[EXERCISE TEXT Boundary: Start]

As a coastal city, Cirebon's main industry is fishery. Its products include terasi (shrimp paste), petis, krupuk udang (shrimp crackers) and various salted fish. Cirebon is famous for its good quality salted fishes, such as jambal roti, juhi (salted cuttlefish), rebon and ebi (dried small shrimp). These products often being seek by visitors, especially Indonesian domestic tourist and visitors from other cities, as oleh-oleh (food souvenirs/gift).

Cirebon is also known for its local cuisines and delicacies, such as empal gentong (a kind of meat and offal curry ), nasi lengko (rice mixed with bean sprouts, fried tofu, fried tempeh, topped with peanut sauce and soy sauce), nasi jamblang (rice of various side dishes), tahu gejrot (fried tofu with ground garlic, chili and shallot, topped with thin and sweet soy sauce), tahu petis (dry fried tofu served with petis dip sauce), tahu tek-tek (fried tofu topped with peanut sauce and mixed with vegetables) and ayam panggang (barbecue chicken). Another native food is "Docang" (lontong with sour vegetable soup).

The snack kue gapit originates from the region.

[EXERCISE TEXT Boundary: End]
[EXTRACTED MATERIAL Boundary: Start]

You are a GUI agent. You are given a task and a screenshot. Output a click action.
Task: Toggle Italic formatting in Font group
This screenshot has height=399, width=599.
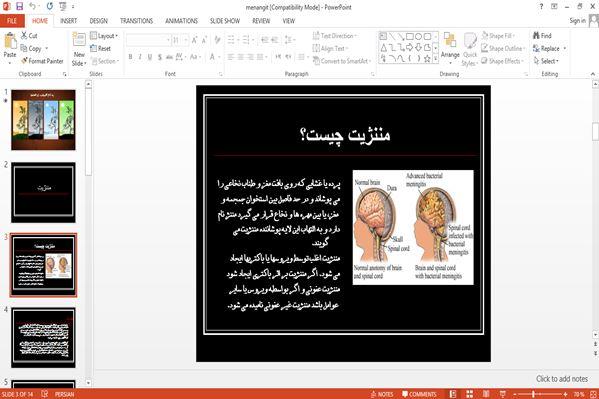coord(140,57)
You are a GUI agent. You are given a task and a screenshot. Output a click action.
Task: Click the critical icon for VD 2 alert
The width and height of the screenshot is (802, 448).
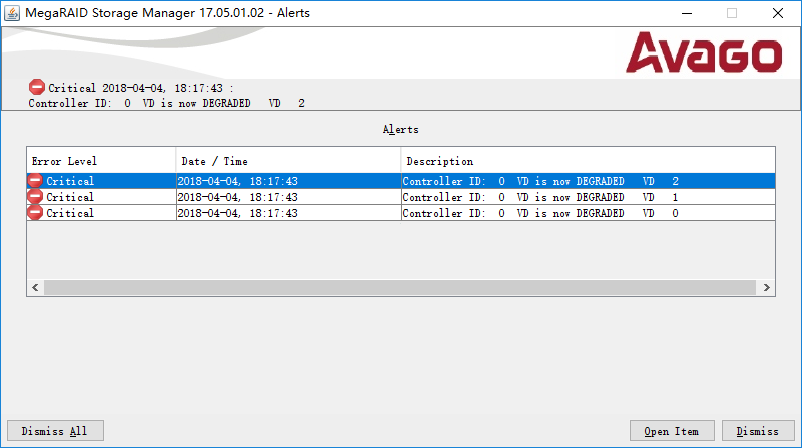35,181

[EXTRACTED MATERIAL Boundary: End]

**TASK OBJECTIVE**
Decide whether each statement agrees with the text about Cirebon. For each, answer yes or no and quote the words of the text that settle it. 1. Fishery is Cirebon's main industry. 2. Nasi lengko is topped with peanut sauce and soy sauce. 3. Tahu petis is served with peanut sauce. The rows are from a different source than the text about Cirebon.

**OUTPUT**
1. Yes: "As a coastal city, Cirebon's main industry is fishery."
2. Yes: "topped with peanut sauce and soy sauce"
3. No: "tahu petis (dry fried tofu served with petis dip sauce)"